> [Stored records]:
□ □ □ □ □

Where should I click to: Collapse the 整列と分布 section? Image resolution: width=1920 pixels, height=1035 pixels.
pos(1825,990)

□ □ □ □ □

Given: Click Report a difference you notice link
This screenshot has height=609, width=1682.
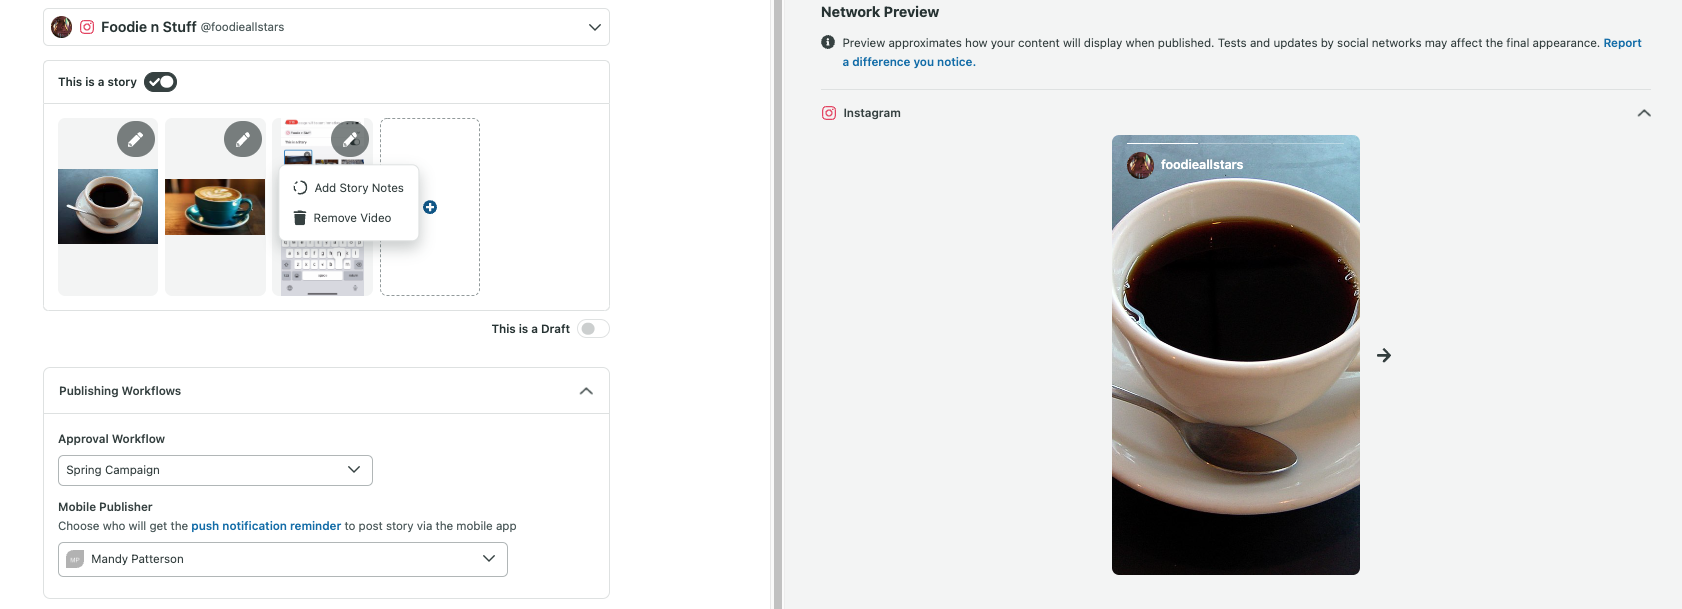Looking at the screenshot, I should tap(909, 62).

□ □ □ □ □

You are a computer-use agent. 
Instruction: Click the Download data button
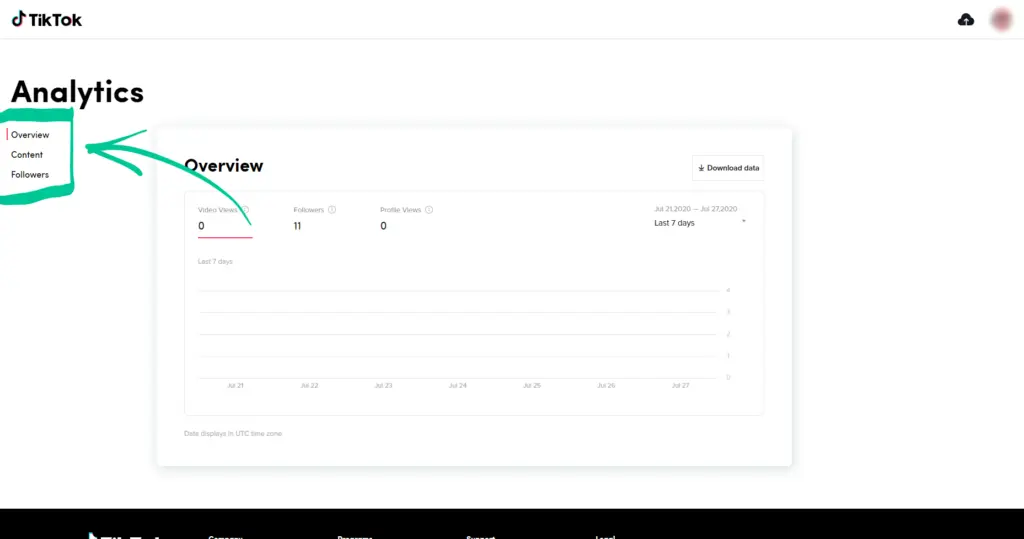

□ □ □ □ □

> [Your objective]:
Count the lines in the material above that contain the string "width", matching case exactly. Give only the number.

> [Solution to the exercise]:
2